Foto Vicente Andrade


Há algum tempo nossa cidade vem passando por um estado de tensão do ponto de vista financeiro. Pois, uma de nossas principais fontes de renda, a mineradora, vem passando por uma delicada crise e demitindo muitos funcionários.
O setor de mineração de níquel, bem como outros minérios, teve seus preços afetados pela crise internacional devido a desaceleração do crescimento da economia chinesa, um dos principais compradores do minério brasileiro.

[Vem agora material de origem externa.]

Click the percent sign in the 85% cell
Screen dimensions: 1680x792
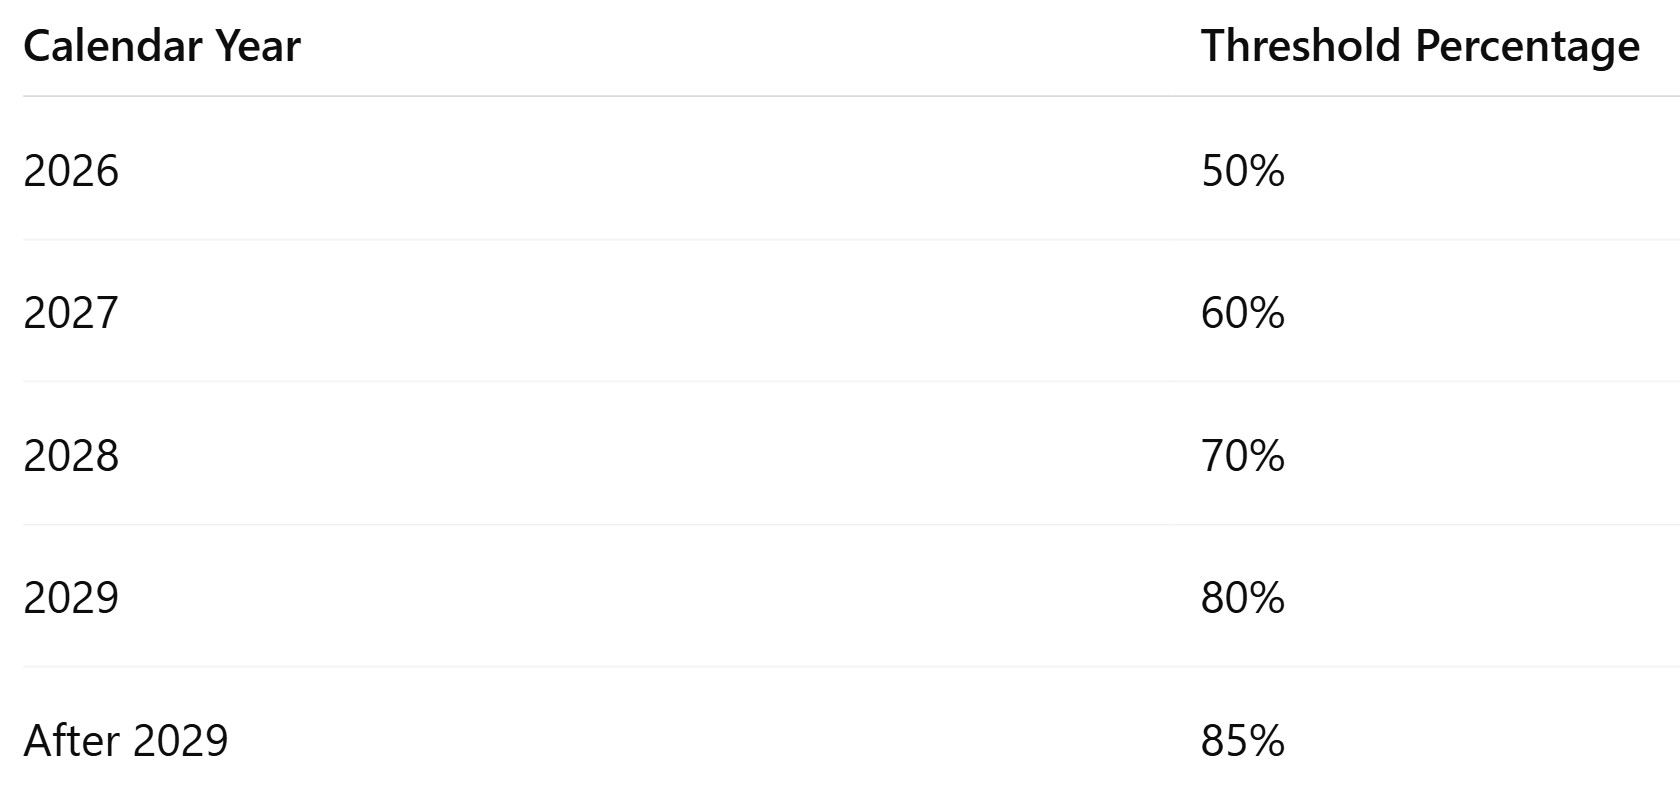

Além disso, a China também tem investido em novas formas de obtenção de minério e se tornou um dos maiores produtores de níquel do mundo e com preços mais baixos.
A tensão na economia local cresceu ainda mais, com a crise político-econômica nacional. Devido ao delicado momento na economia brasileira, o corte de investimentos públicos em vários setores tais como educação e saúde reduziram a arrecadação dos municípios.  Soma-se a isso o aumento de impostos nos serviços básicos e o que temos é um efeito dominó em praticamente todos os setores da economia local.

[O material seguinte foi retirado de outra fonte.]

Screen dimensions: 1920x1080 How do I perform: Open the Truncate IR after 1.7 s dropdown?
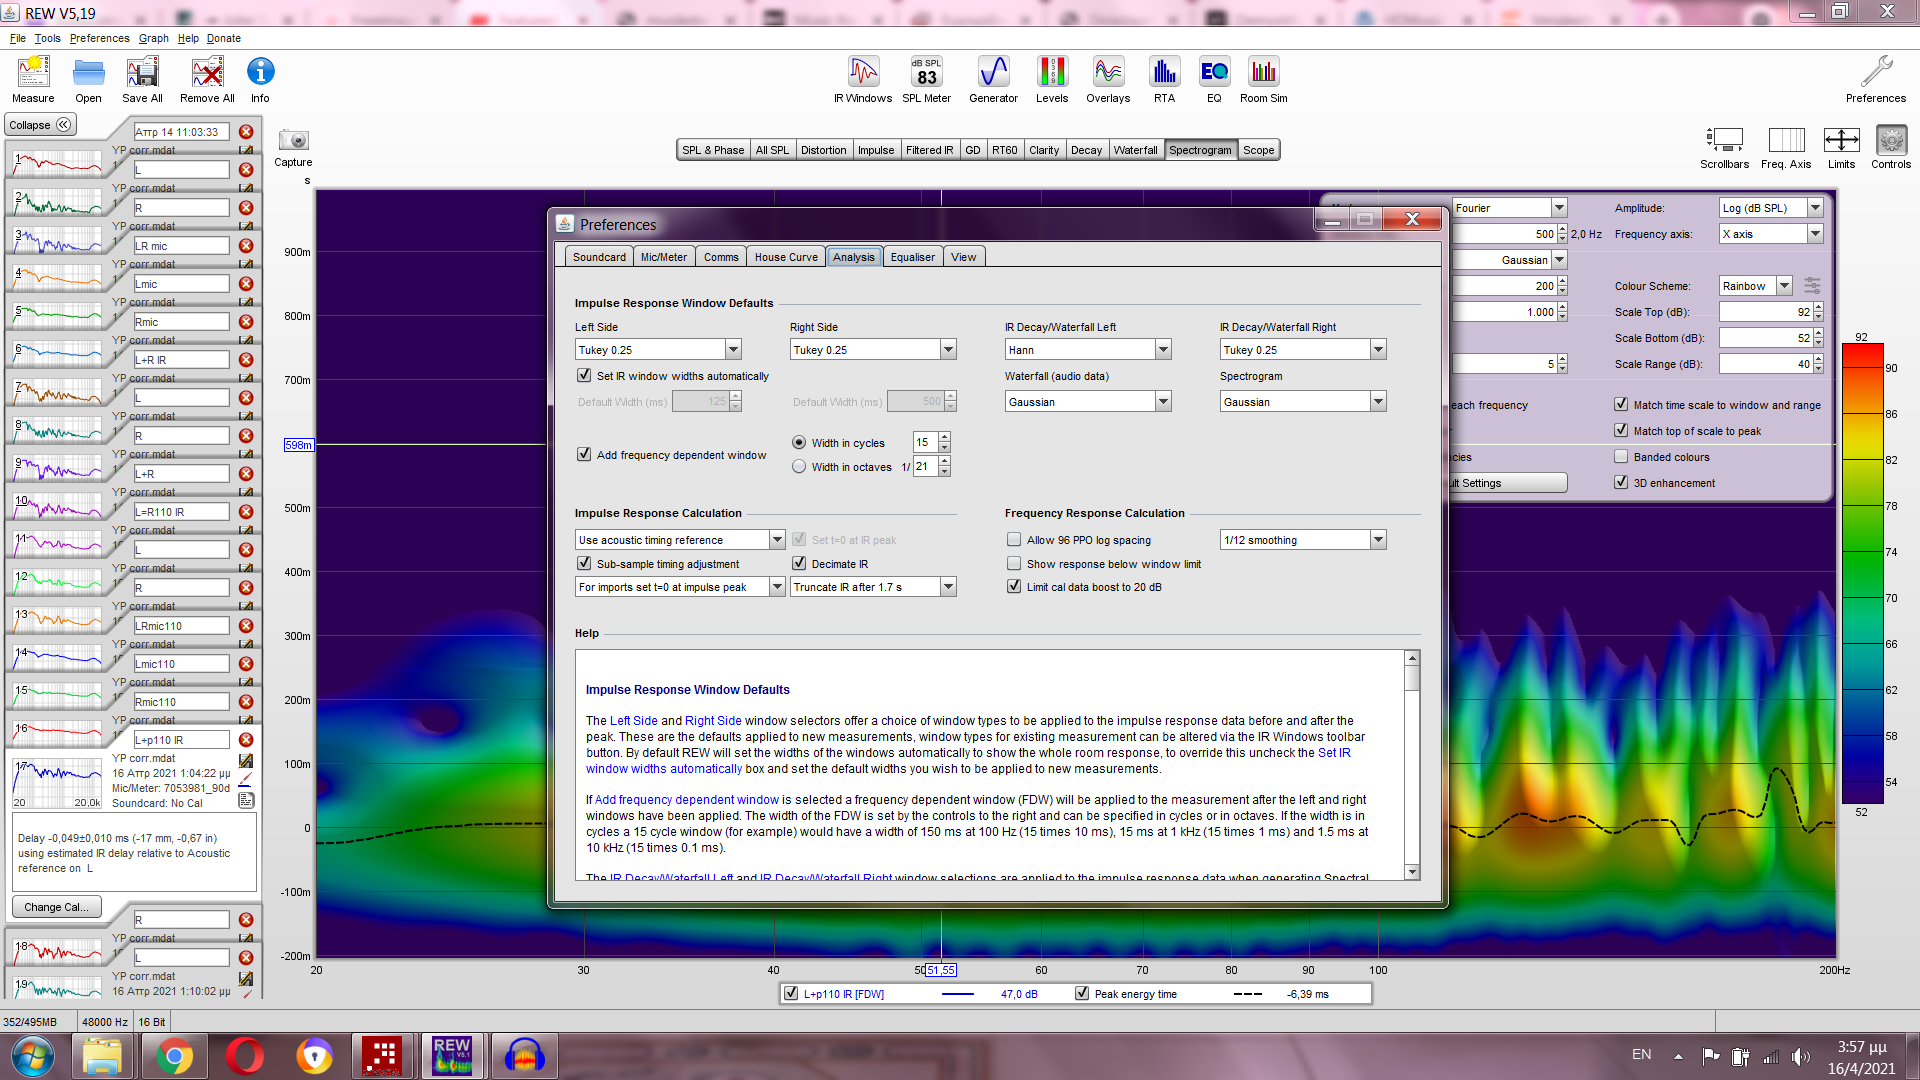pos(948,587)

Em meio a todo esse cenário, quem ainda tem cacau pra vender se encontra tranquilo. O fruto, no momento esta sendo vendido por aproximadamente R$ 160,00 a arroba. O problema é: com o declínio da cacauicultura por causa da vassoura de bruxa, muitos fazendeiros deixaram de investir em suas lavouras, acumularam dívidas com bancos, transformaram suas roças de cacau em pasto ou simplesmente abandonaram suas propriedades. Assim, muitos fazendeiros não “colherão os frutos” dessa boa fase do cacau, uma vez que não plantaram.

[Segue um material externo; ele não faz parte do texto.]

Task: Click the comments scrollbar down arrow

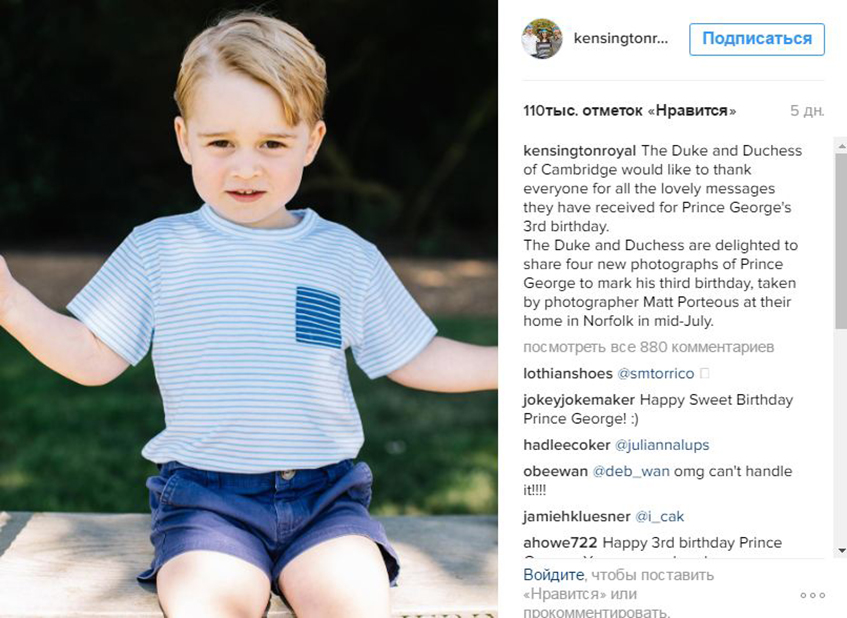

Mas, apesar de todos os percalços, a verdade é que mesmo quando os preços da arroba do cacau estão mais baixos, é possível ter lucratividade. Ou seja, reanimar a cacauicultura na região pode ser uma estratégia para driblar a crise atual e a longo prazo reestabelecer a autonomia econômica da nossa região.
Mas como podemos reacender o interesse e principalmente viabilizar, de fato, os investimentos na cacauicultura? A solução não é simples, mas é possível. Hoje já existem muitas tecnologias de cultivo de cacau e desenvolvimento de variedades mais resistentes que garantem o sucesso da cultura. No entanto, é preciso que o produtor entenda sua propriedade como uma empresa e que como toda empresa, é preciso investimento, conhecimento técnico, etc. Já não é mais possível cultivar no presente utilizando as mesmas formas de gestão do passado. É preciso abandonar a “cultura” de exploração.
Depois de tantos anos esperando uma solução por parte do poder público, já deu pra perceber que esse com certeza não será o melhor caminho. O cacauicultor precisa buscar por conta própria soluções para sua “empresa”, como todo empresário faz. Uma mobilização por parte dos próprios agricultores para um curso de gestão agrícola, com foco no mercado, legislação, meio ambiente, técnicas agrícolas (cacau, apicultura, piscicultura, entre outros), técnicas básicas de contabilidade e quem sabe de motivação pessoal, além de outros assuntos que possam contribuir para formação desse “novo perfil” do cacauicultor. Talvez esse seja o começo de um grande investimento “nos negócios” e na “educação”.
E o que tudo isso tem haver com meio ambiente? Simples, o cultivo de cacau no sistema cabruca é o principal motivo pelo qual a mata atlântica ainda é conservada no sul da Bahia.